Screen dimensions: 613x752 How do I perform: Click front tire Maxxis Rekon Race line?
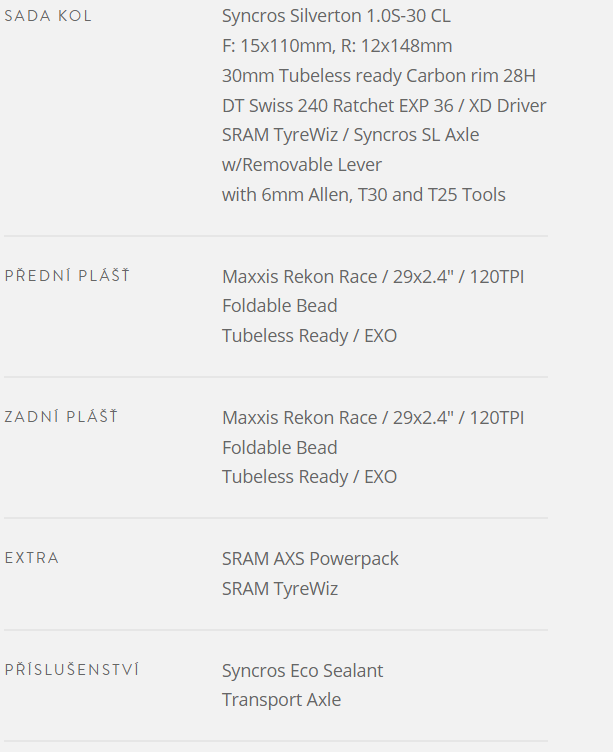(x=373, y=277)
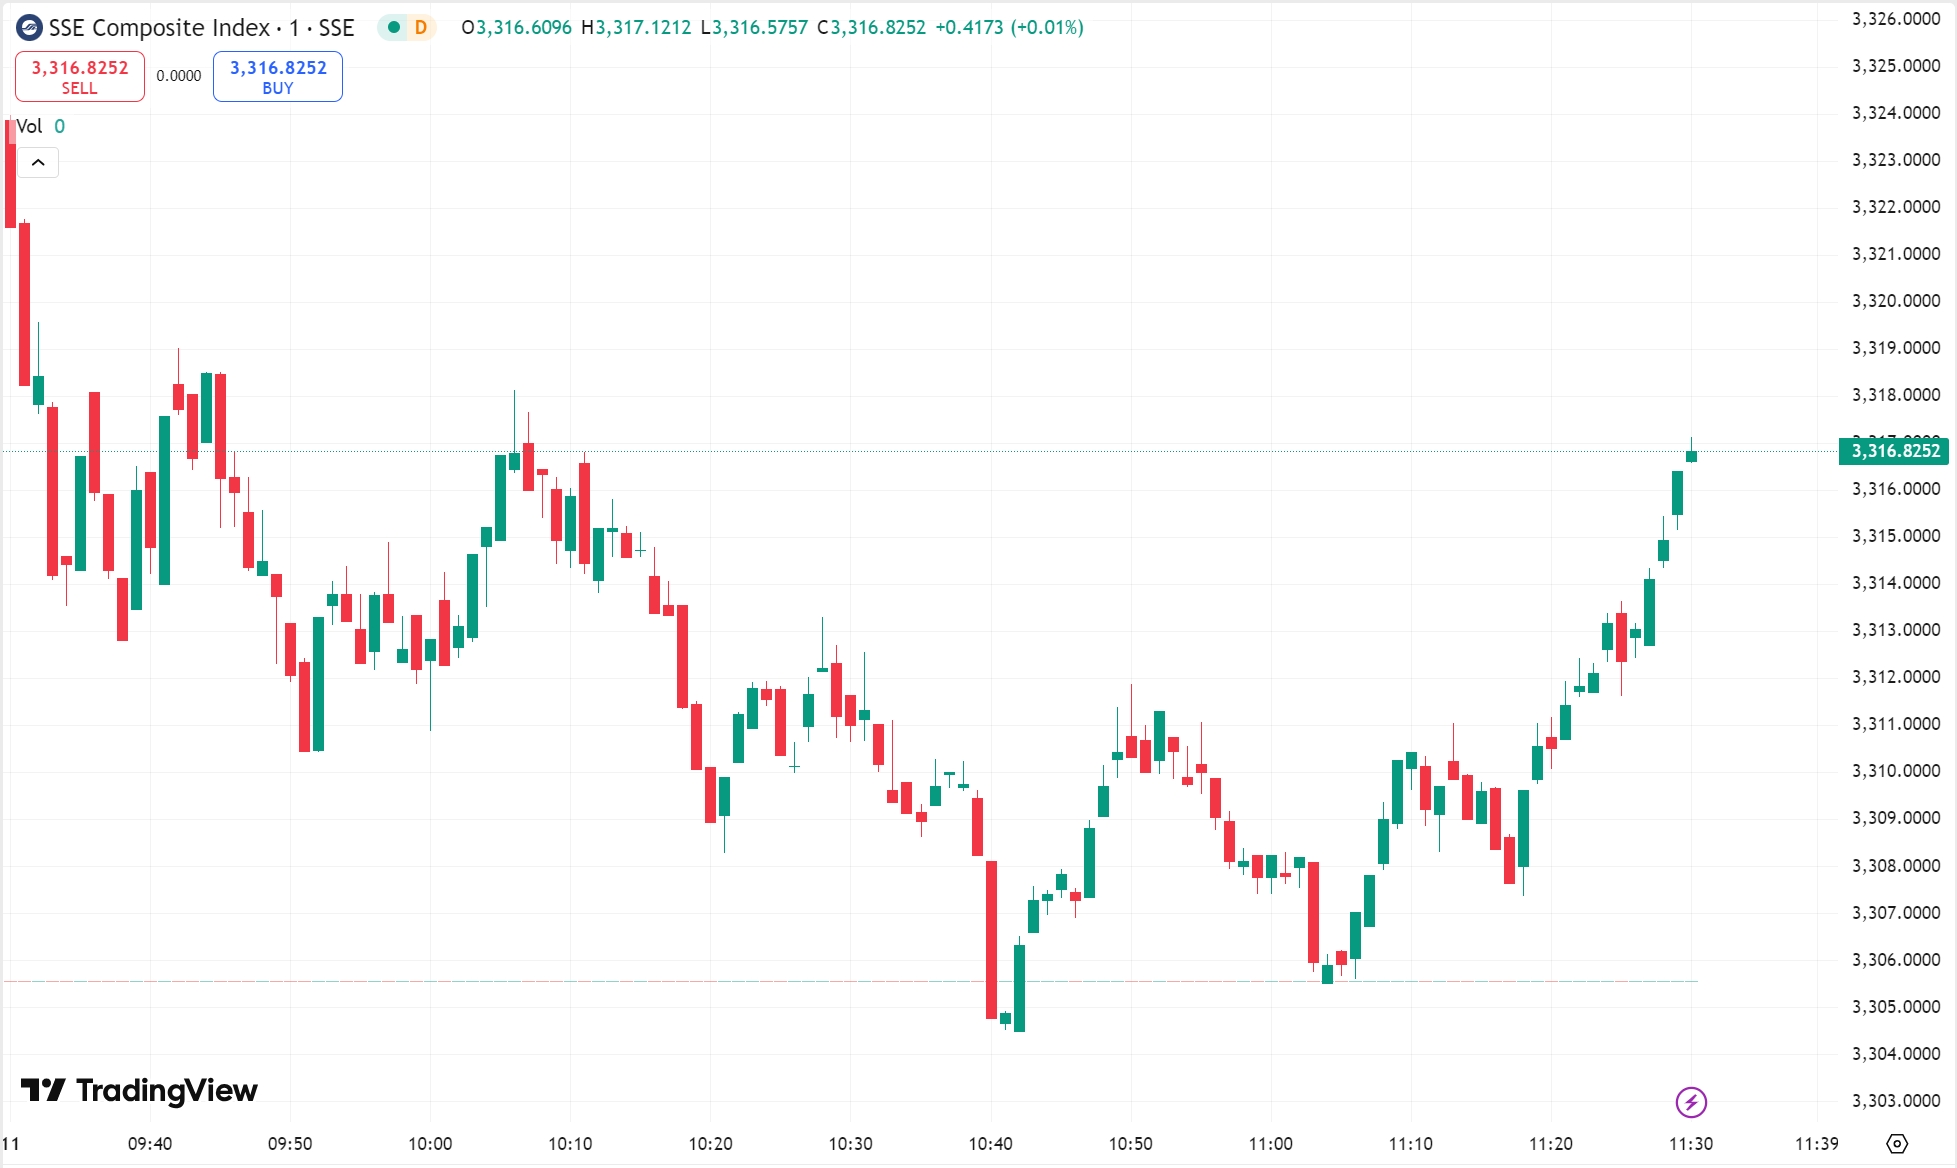Click the 09:40 time axis label
1957x1168 pixels.
[150, 1143]
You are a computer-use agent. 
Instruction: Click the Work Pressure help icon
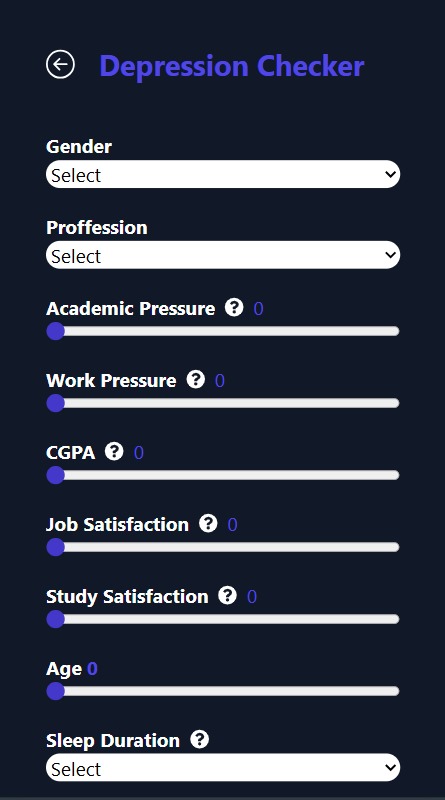pyautogui.click(x=195, y=379)
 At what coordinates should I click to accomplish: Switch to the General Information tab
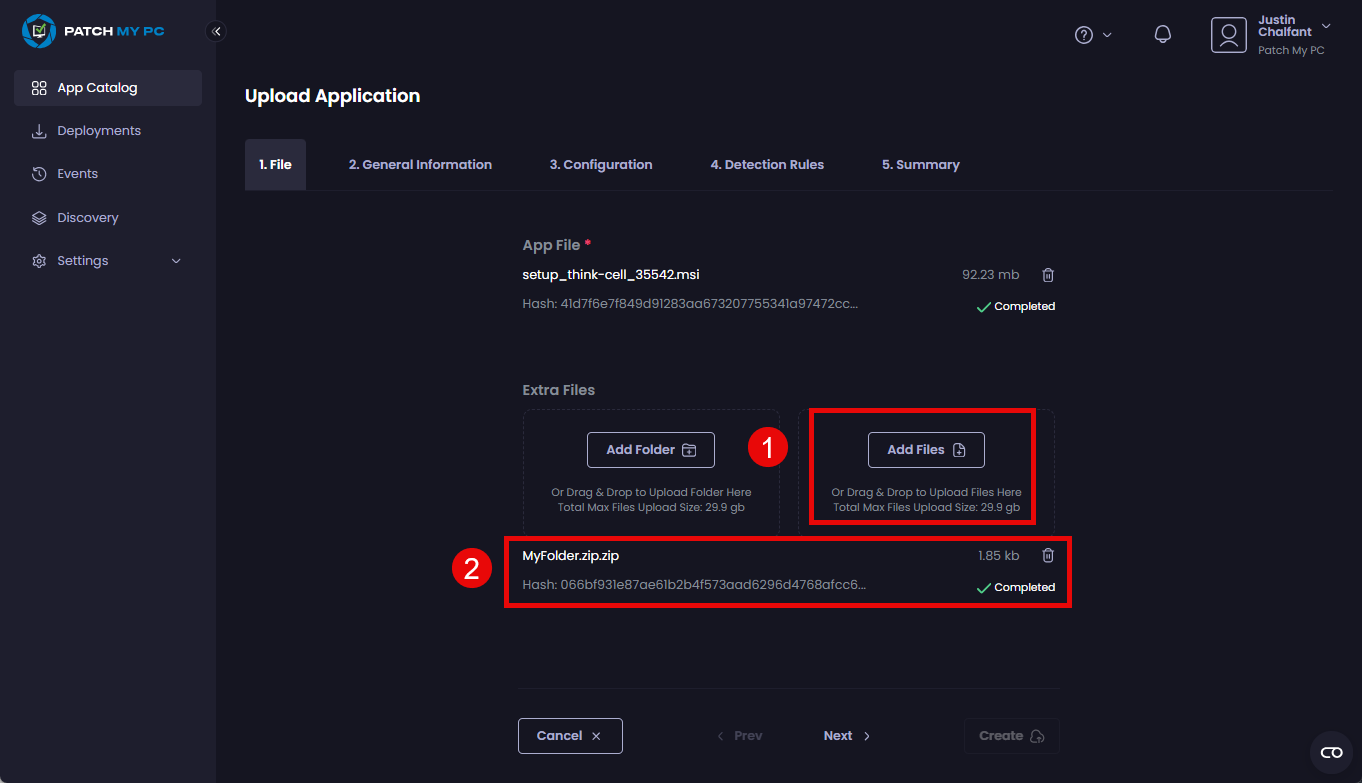click(x=420, y=165)
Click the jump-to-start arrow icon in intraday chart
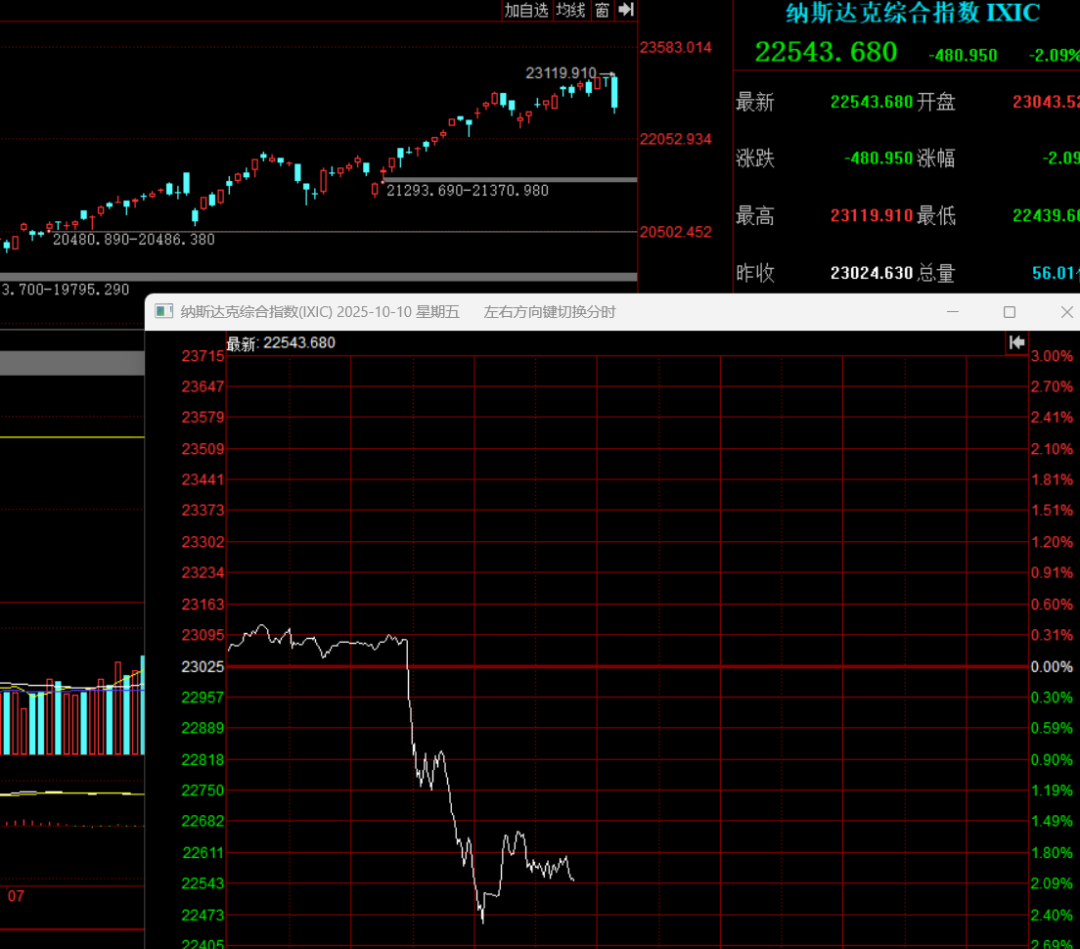The height and width of the screenshot is (949, 1080). click(x=1017, y=342)
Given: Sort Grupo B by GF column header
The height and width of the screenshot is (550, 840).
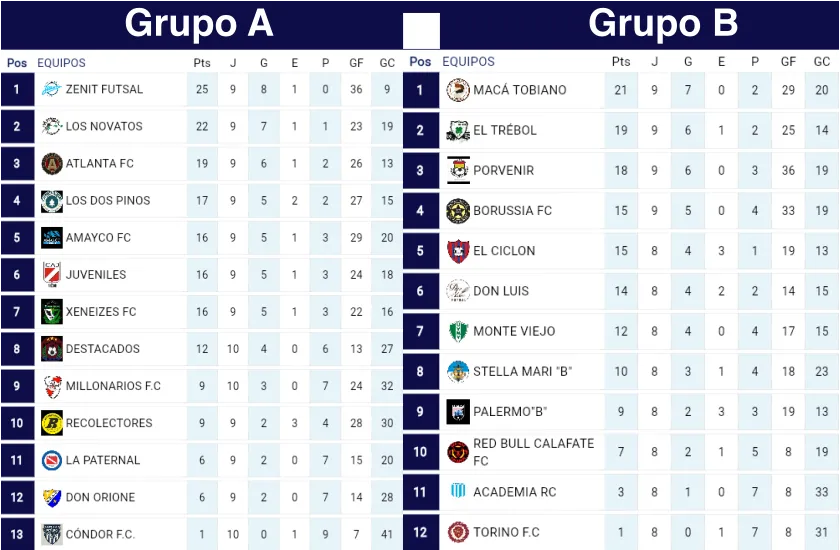Looking at the screenshot, I should (788, 62).
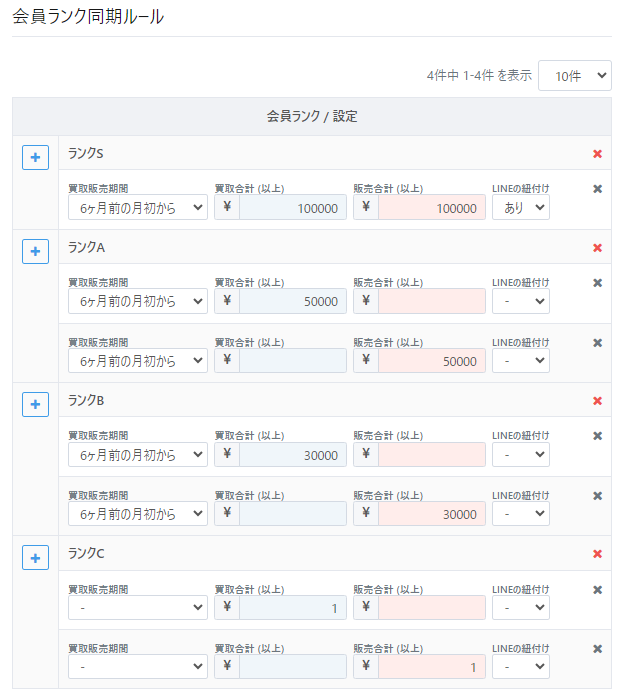Delete ランクB with the red X
Screen dimensions: 622x699
point(597,401)
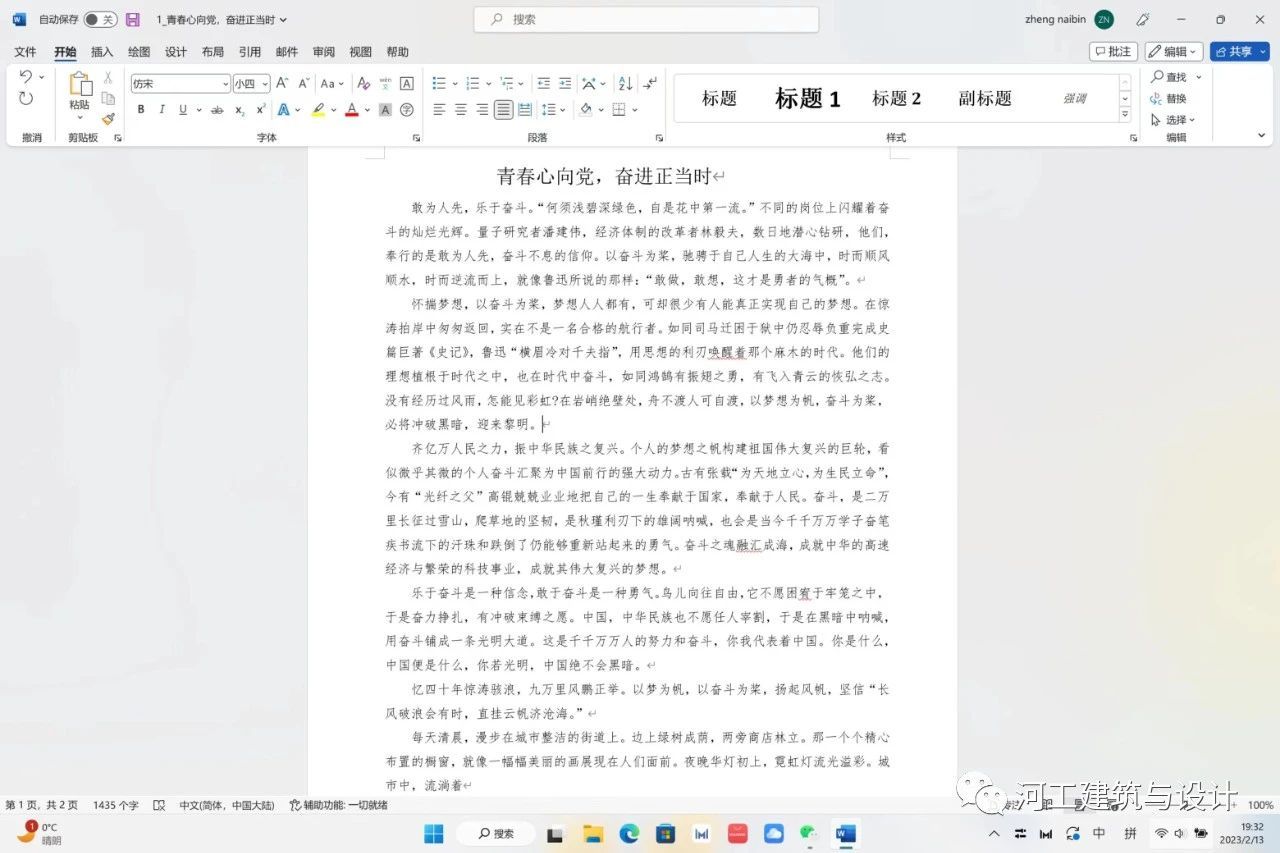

**Prompt:**
Apart from the pictures, set down all the entries above exactly.

**Written solution:**
Screen dimensions: 613x752 How do I perform: Click front tire Maxxis Rekon Race line?
(x=373, y=277)
Click the 09:40 time axis label
1957x1168 pixels.
[150, 1143]
You are a computer-use agent. 
Instruction: Click the Work Pressure help icon
pyautogui.click(x=195, y=379)
 At what coordinates should I click to accomplish: Switch to the General Information tab
click(x=420, y=165)
Click the jump-to-start arrow icon in intraday chart
The height and width of the screenshot is (949, 1080). click(x=1017, y=342)
Given: Sort Grupo B by GF column header
The height and width of the screenshot is (550, 840).
Looking at the screenshot, I should (788, 62).
Delete ランクB with the red X
Screen dimensions: 622x699
point(597,401)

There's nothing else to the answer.